- Given data -
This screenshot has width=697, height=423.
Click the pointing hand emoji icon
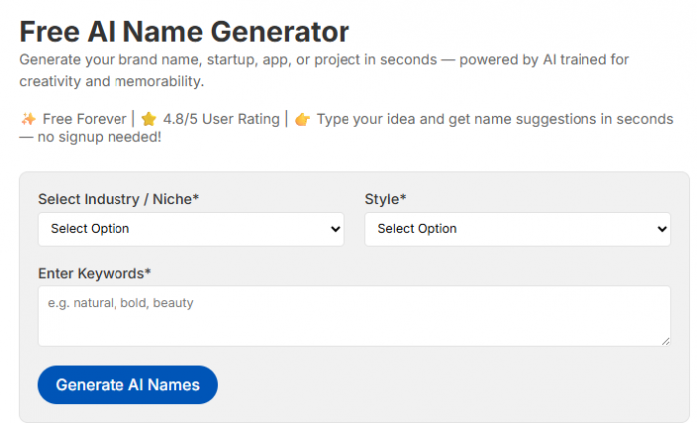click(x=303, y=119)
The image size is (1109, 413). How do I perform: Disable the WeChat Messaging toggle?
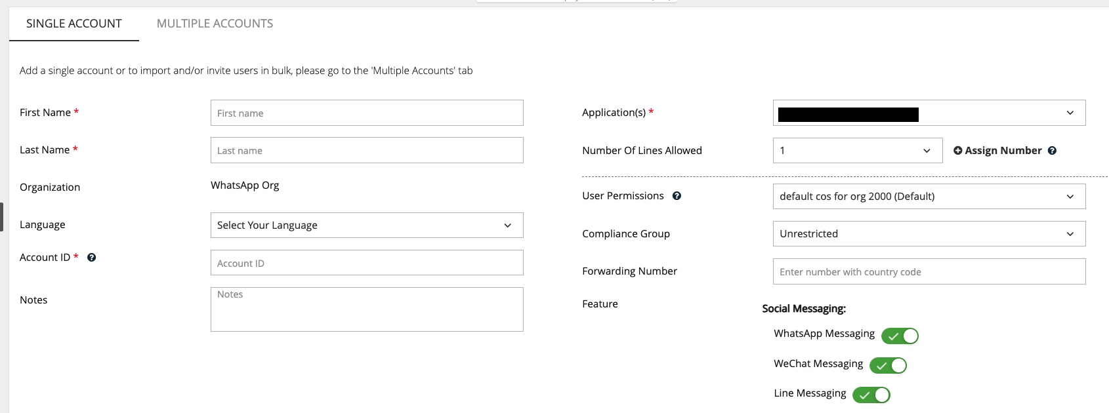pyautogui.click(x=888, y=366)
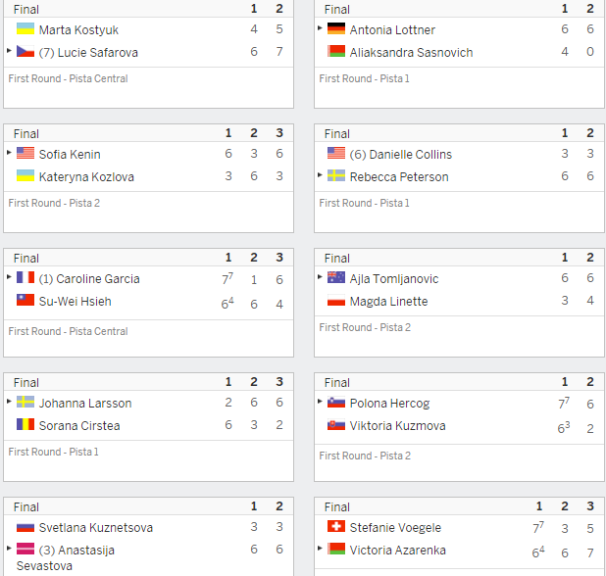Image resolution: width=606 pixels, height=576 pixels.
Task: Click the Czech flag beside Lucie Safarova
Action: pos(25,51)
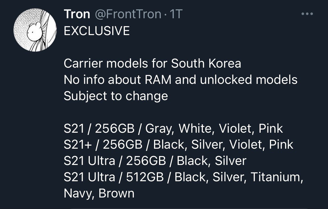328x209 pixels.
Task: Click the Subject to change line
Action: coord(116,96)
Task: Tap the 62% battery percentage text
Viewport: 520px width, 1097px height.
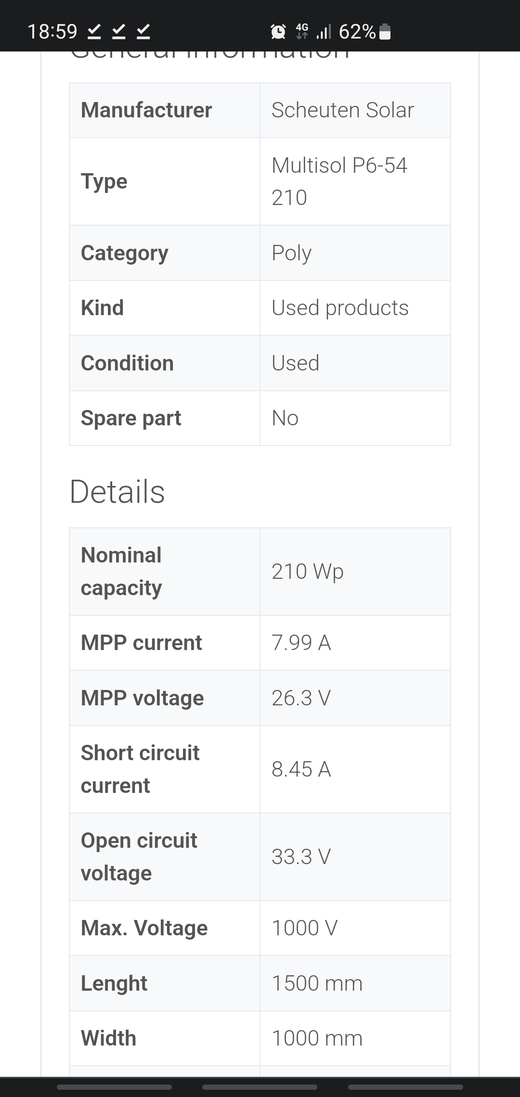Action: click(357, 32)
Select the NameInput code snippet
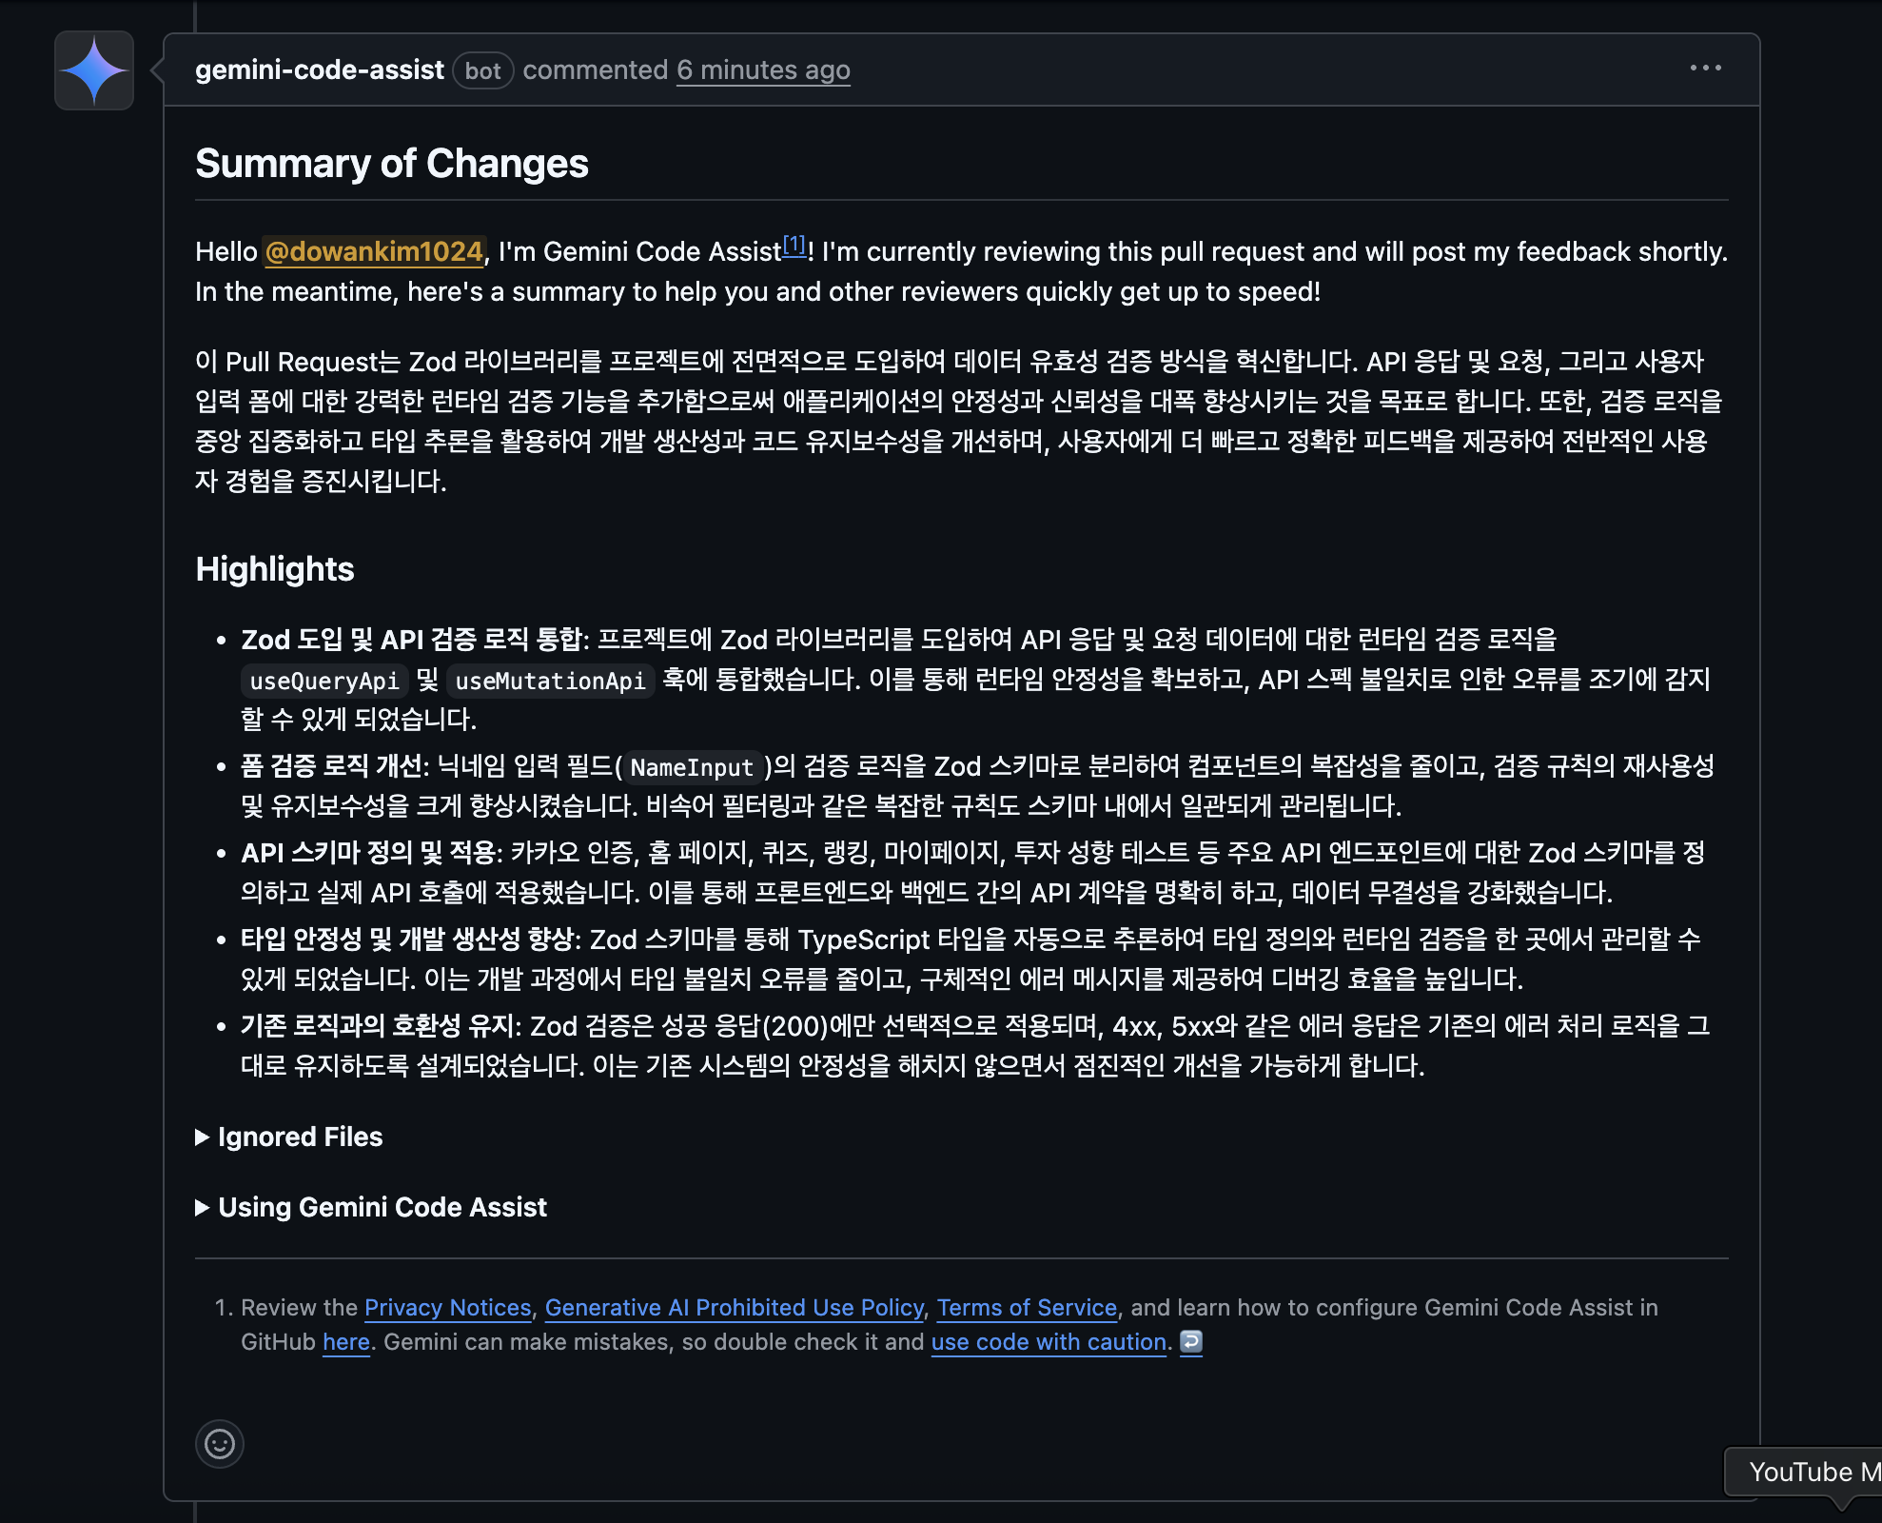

- Problem requirements -
Every entry should be returned exactly as written, minus the pictures.

- The completed task -
This screenshot has width=697, height=423.
Click the pointing hand emoji icon
click(x=303, y=119)
The image size is (1109, 413). How do I perform: Disable the WeChat Messaging toggle?
pyautogui.click(x=888, y=366)
Image resolution: width=606 pixels, height=576 pixels.
Task: Click the Czech flag beside Lucie Safarova
Action: pos(25,51)
328x209 pixels.
Task: Click the Subject to change line
Action: coord(116,96)
Task: Tap the 62% battery percentage text
Viewport: 520px width, 1097px height.
Action: click(357, 32)
Select the NameInput code snippet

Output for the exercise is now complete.